- _Data records_

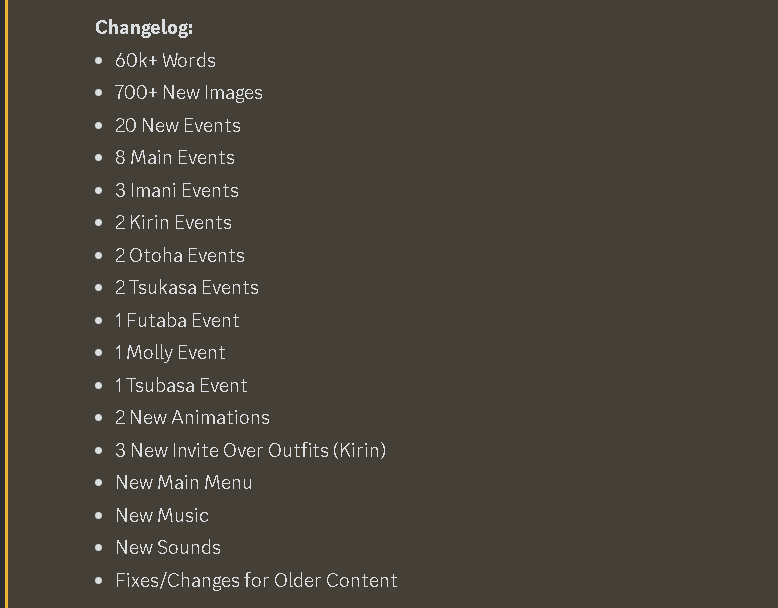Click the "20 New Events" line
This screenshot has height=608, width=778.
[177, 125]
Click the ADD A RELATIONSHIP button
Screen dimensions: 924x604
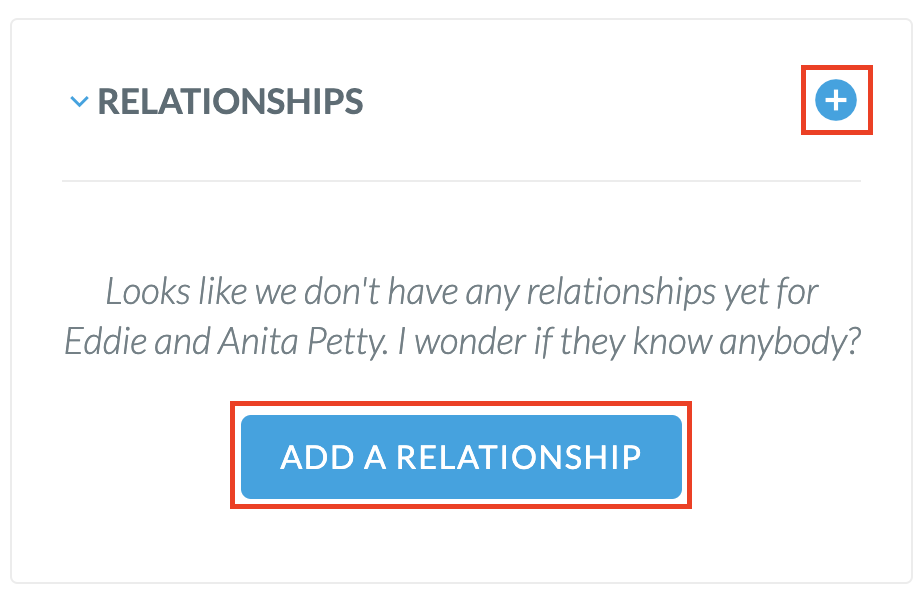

* * *

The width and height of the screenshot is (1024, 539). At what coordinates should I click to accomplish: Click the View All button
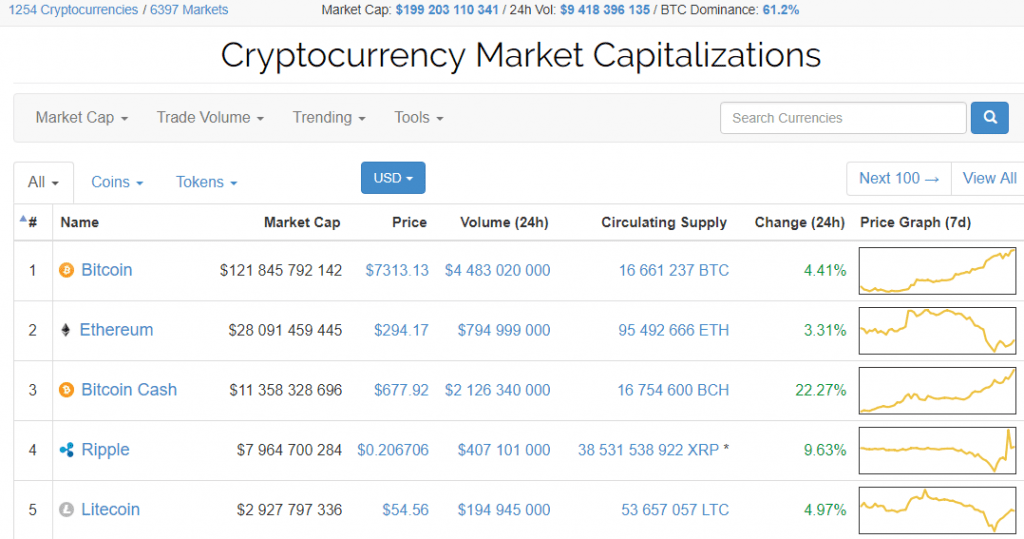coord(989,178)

==

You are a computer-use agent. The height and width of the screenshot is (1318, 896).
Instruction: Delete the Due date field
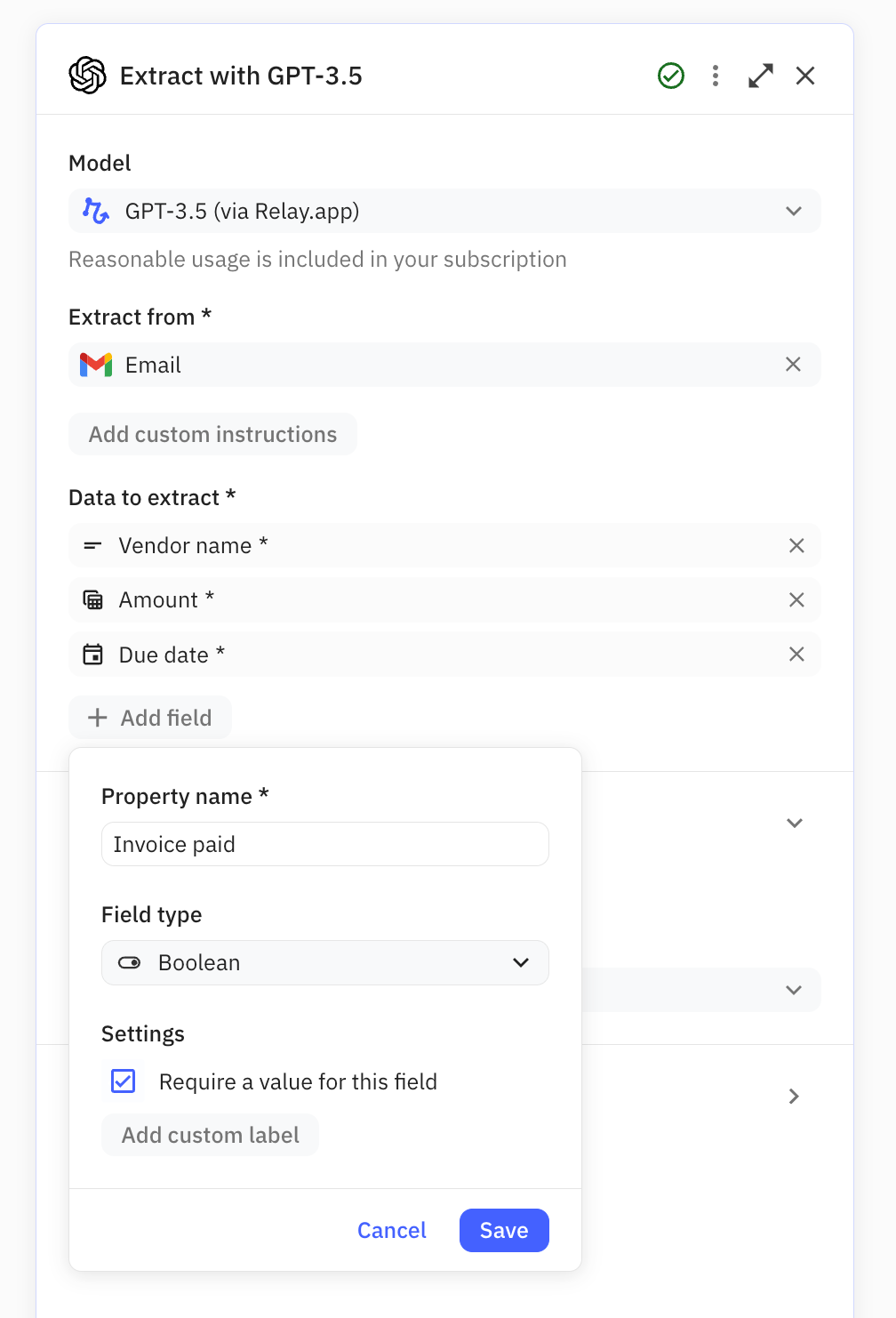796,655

- _Exercise instructions_
The range runs from the line above containing "Click the ADD A RELATIONSHIP button" to the line containing "Screen dimensions: 924x604", inclusive. Restate those lines word for word and no others.

- _Task response_
Click the ADD A RELATIONSHIP button
Screen dimensions: 924x604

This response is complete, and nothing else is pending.